A few weeks ago I was hired as a very part-time employee at the church I attend (I don't even want to hear the word nepotism, gosh darnitall!). Anyway, I act as support for a team who develops partnerships with various local and international organizations who advocate for the needs of the poor and disadvantaged. I have to tell you; I love it.
And I have co-workers now! I haven't had those in...ages. So the other day when I stepped foot in the office for a little meeting (woohoo! Meetings! I have meetings now!) with my boss (woohoo! I have a boss! I have two bosses! Probably even more!) I took the time to chat up some of the aforementioned co-workers. They're all so nice, see.
Mr. C: "Hi! You sure look like you enjoyed Thanksgiving!"
Me: (looking down at myself) "Does it show on my hips or something?"
Mr. A: "Are you calling her fat?"
Mr. C: "No! I'm talking about the pictures on your blog!"

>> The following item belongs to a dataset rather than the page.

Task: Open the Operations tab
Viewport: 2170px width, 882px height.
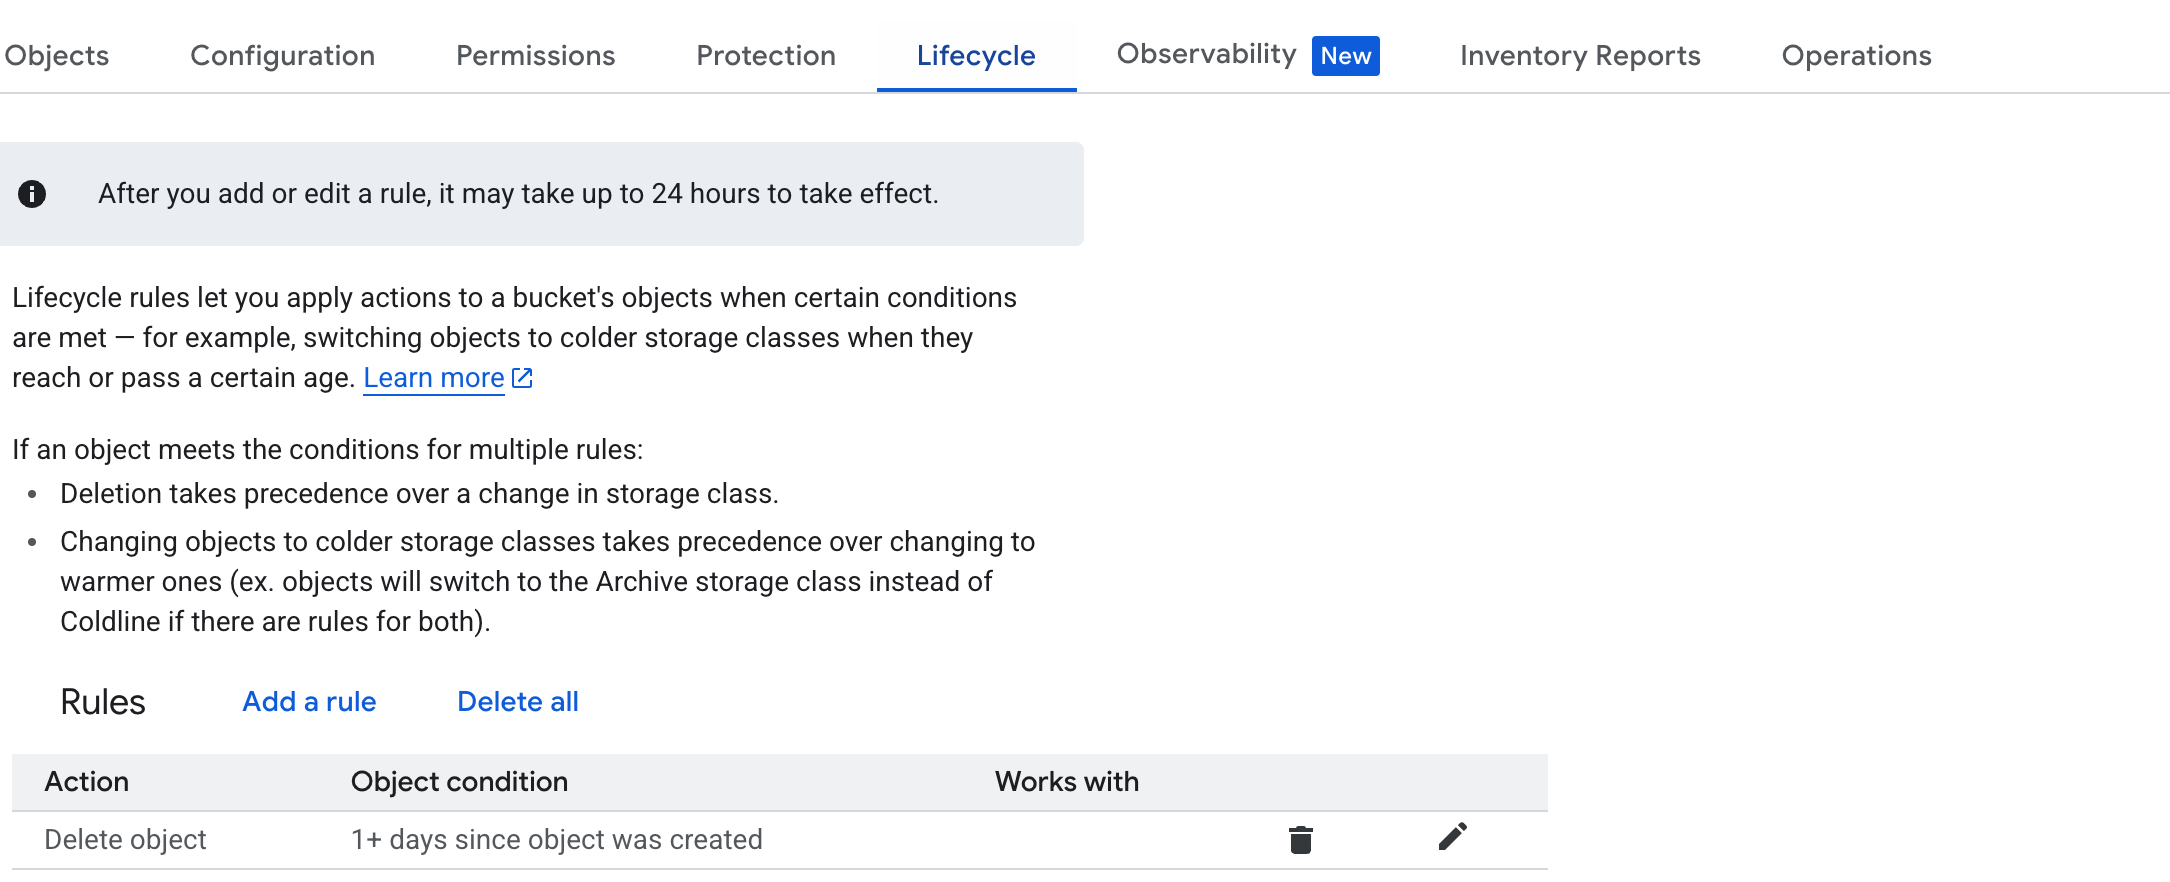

Ah, yes, that makes sense. Indeed the pictures depicted a raucous good time. But then Mr. A (whose parents both happen to be privy to this here blog-- hint, hint) took up the baton where Mr. C had left off.
Mr. A: "So, Nona, is that a perm or did you just have a long morning?"
Mr. C: (emitting a knowing guffaw).
Me: "Is it that bad? Sheesh, you guys-- I'm gonna get a complex!"
Mr. A: "No! I meant that it takes a really long time for girls to curl their hair in the morning!"
Ah, yes, that makes sense too. Indeed it would have taken a long time if I'd curled every strand by hand. Alright, so I haven't just been called fat and ugly. This is a good thing.
So I bid my co-workers good day and controlled my sudden urge to find a mirror for a swift inspection. I think I have now been officially indoctrinated in the art of office chitchat-- either that or I fell prey to some sort of newbie hazing ritual. But one thing's for sure, I'm wearing a burka next time I come in.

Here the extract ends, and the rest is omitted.